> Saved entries
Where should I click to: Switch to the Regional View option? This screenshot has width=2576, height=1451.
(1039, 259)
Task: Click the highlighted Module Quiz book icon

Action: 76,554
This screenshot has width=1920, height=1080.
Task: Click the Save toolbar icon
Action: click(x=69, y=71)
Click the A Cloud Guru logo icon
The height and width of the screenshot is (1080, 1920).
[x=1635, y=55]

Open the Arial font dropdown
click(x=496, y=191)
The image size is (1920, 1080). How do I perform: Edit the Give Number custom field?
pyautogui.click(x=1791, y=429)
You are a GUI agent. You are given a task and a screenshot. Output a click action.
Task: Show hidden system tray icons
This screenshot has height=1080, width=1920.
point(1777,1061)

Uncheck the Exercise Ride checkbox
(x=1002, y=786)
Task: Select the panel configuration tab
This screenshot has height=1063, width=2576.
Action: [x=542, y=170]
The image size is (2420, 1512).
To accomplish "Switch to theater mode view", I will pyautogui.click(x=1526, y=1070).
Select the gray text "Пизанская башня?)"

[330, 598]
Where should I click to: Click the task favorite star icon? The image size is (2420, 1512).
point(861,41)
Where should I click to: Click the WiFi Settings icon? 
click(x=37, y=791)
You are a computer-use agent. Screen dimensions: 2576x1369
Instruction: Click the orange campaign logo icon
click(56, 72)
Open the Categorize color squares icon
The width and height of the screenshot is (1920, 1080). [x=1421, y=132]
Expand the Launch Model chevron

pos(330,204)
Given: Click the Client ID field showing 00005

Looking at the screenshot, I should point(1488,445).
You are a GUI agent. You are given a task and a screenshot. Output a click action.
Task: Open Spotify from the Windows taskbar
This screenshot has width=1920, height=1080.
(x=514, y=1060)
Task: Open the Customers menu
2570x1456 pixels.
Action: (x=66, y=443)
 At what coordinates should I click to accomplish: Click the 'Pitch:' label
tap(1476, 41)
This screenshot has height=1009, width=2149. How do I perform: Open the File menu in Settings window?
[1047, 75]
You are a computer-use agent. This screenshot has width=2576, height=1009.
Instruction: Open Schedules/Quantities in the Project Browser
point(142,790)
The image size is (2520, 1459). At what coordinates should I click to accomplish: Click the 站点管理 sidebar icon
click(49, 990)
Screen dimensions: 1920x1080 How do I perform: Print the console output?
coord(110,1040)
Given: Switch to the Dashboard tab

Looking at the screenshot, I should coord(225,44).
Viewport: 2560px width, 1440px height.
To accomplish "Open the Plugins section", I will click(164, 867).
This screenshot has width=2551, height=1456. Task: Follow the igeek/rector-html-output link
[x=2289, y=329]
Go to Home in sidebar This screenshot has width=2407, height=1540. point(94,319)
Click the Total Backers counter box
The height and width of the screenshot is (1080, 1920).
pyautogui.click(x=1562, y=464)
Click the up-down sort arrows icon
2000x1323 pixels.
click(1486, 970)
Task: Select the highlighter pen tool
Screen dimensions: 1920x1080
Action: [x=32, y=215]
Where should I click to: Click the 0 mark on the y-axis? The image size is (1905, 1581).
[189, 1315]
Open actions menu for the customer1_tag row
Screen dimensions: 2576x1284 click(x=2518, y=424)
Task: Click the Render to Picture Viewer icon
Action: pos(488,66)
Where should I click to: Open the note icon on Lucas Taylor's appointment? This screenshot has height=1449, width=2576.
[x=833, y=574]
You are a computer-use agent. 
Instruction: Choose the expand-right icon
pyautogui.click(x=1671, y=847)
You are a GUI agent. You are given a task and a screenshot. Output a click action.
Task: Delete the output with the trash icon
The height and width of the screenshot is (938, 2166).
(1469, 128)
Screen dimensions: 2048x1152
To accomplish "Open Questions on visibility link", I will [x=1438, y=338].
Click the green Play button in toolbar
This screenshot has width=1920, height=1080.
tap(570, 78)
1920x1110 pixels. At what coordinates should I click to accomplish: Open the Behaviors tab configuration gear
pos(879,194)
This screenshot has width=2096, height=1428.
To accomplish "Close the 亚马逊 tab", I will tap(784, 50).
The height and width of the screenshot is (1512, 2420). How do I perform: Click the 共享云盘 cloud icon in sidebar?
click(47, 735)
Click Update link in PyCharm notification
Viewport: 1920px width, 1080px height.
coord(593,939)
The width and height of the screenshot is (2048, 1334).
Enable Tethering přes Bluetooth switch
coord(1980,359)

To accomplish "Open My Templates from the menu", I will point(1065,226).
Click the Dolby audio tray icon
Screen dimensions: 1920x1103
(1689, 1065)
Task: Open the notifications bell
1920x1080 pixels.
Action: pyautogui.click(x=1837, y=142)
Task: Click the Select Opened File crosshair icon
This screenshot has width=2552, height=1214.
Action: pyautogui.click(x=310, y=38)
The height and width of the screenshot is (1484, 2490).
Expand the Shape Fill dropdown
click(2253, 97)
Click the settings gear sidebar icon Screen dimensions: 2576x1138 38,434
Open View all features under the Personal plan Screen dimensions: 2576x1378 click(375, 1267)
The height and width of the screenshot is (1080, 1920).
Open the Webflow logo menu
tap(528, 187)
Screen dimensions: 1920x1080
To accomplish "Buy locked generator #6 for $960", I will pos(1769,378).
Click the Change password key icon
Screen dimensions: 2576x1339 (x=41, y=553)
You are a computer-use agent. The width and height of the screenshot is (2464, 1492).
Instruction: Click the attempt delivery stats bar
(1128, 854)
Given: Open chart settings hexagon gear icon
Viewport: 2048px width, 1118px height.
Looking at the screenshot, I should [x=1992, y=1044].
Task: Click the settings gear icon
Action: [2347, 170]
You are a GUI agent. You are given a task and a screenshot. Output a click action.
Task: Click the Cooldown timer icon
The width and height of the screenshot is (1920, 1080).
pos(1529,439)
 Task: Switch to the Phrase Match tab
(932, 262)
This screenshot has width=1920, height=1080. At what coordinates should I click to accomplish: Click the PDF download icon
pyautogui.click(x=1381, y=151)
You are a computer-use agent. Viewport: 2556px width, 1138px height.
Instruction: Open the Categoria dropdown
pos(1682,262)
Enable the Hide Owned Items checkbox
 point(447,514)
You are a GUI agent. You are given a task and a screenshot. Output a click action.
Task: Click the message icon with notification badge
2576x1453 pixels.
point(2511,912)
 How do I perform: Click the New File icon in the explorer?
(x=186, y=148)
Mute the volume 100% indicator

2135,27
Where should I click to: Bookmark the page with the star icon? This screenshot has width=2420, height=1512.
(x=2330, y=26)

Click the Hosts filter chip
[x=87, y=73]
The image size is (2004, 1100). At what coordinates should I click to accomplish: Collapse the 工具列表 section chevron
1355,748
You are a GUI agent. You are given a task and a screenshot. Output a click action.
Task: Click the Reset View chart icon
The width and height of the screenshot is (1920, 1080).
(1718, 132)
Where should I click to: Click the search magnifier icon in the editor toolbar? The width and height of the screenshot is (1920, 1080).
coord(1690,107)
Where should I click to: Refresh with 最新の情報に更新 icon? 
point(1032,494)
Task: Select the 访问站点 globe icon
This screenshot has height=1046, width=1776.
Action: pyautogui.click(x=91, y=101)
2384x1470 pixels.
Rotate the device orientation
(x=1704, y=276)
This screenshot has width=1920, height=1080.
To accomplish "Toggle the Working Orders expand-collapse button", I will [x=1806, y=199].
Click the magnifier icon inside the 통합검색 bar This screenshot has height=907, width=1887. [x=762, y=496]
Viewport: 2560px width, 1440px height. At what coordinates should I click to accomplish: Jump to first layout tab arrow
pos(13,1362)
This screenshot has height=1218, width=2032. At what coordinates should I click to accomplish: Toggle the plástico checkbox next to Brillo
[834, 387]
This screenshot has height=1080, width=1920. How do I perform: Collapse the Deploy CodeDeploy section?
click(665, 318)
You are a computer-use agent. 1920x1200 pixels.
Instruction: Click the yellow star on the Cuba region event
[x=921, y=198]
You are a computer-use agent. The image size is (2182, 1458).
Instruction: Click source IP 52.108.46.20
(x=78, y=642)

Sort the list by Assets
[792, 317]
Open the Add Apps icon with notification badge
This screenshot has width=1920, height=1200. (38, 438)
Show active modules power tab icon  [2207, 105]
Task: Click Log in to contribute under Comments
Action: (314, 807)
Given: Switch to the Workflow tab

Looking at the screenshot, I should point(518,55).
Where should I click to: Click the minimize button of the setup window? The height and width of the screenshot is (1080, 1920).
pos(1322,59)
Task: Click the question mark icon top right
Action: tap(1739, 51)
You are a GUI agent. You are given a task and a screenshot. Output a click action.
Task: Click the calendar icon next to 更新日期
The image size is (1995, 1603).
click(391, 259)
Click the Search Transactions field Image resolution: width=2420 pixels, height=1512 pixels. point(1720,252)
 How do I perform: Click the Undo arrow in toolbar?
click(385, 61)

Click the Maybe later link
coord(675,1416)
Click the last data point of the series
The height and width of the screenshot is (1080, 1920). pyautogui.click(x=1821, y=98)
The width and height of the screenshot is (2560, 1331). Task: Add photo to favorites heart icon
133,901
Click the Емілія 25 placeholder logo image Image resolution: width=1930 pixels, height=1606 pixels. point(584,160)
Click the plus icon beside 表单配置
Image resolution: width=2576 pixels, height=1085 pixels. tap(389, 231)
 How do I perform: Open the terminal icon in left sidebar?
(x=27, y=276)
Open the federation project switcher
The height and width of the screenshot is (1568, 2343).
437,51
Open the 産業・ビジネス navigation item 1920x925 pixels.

> YOUR OBJECTIVE
Go through the data and copy every line that includes "computer".

> REPLY TO THE EXERCISE
You are a computer-use agent. Screen dimensions: 2576x1369
You are a computer-use agent. This screenshot has width=2576, height=1009.
You are a computer-use agent. 
You are a computer-use agent. The width and height of the screenshot is (2464, 1492).
You are a computer-use agent. Viewport: 2556px width, 1138px height.
You are a computer-use agent. 1920x1200 pixels.
You are a computer-use agent. The image size is (2182, 1458).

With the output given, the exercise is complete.